第13話 ホテルラムステルダム


  ホテルは、アムステルダムの街並みのようで焦げ茶色のレンガ色の壁に白い窓枠が映えていた。高さもさほど高くなく3・4階程度の棟が通りにそって伸びていた。エントランスをくぐると、そこには、通りとは別世界の白の空間が広がり、高い吹抜け天井、階段の壁に掛かる大きな絵画が高級感を演出していた。


 芽衣子は、それらや高いガラスの天井を見上げながら「わー」と声を上げた。
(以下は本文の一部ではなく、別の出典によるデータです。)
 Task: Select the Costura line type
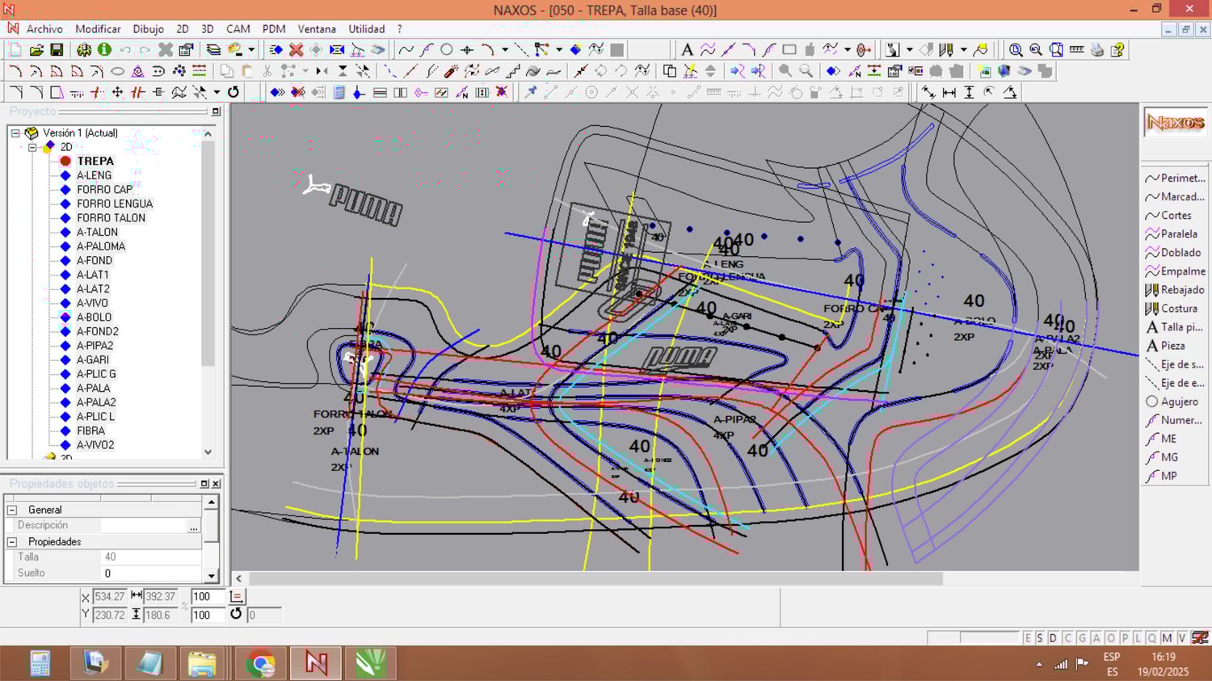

チェックインを済ませた二人は4階の部屋へと案内された。部屋へ入った芽衣子は再び「わー」と声をあげた。部屋はとても広くて明るく、大きなベッドが二つ並べて置いてあった。ベッドの布団やカーテン、壁の模様は全てコーディネートしてあって同じ柄であった。柄には赤い花が入っていて、芽衣子にはちょうど良いぐらいであったが年を取っている進からするとやや申し訳ない、まるで新婚さんが利用するような部屋だった。


  芽衣子は、荷物を置いて窓から外を覗きながら


「すごいですね。多摩野さん、こんなところ、私、子ども産んでからは一度も来たことありません」


「見えないよね、二人の子持ちには」


 進には、改めて芽衣子が眩しく、彼女の若さを羨ましく思った。


「そんなことないですよ。もう子どものことオンリーでおばちゃん化してます。そうそう、今から歌劇観に行きませんか」


「歌劇?」


――あれ、そんなのリアストには書いてない。


ハウステンボスには数年前から歌劇団が結成され公演を行っているが進は今回の予定に入れていなかったのでリアストの小説にも入れていなかった。歌劇があること自体は知っていたが、あまりに唐突に芽衣子の口から出てきたので進は少し動揺した。


「い、いいですよ、夕食まではまだ時間があるし行ってみましょう。リアストには書いてないけど」


「リアスト? いやだ、ここに来ること、することも小説に書いているんですか?

それで、小説通りに事が運んでるんですか? 私が喋ることも」


「いいえ、喋る言葉とかは、だいたいしか合っていません。流れもだいたい合っているんですが、歌劇は、思いもよらなかったし、小説にも入れていませんでした」


「私におばちゃん化が始まっていることまでは想像出来ていなかったんですね。多摩野さんまだまだですね。他にどんなことを書いているんですか。まさか同じベッドに入ったりしてないですよね?」


「いや、まあ、そんなこと。モーニングを一緒に取ったとしか」


  芽衣子の鋭い指摘が進を納得させ、驚かせた。


ホテルを出て歌劇を堪能したふたりは再びホテルへ帰って来た。進は、歌劇の観覧者の年齢層を見て、芽衣子のおばちゃん化を改めて認めざるをえなかった。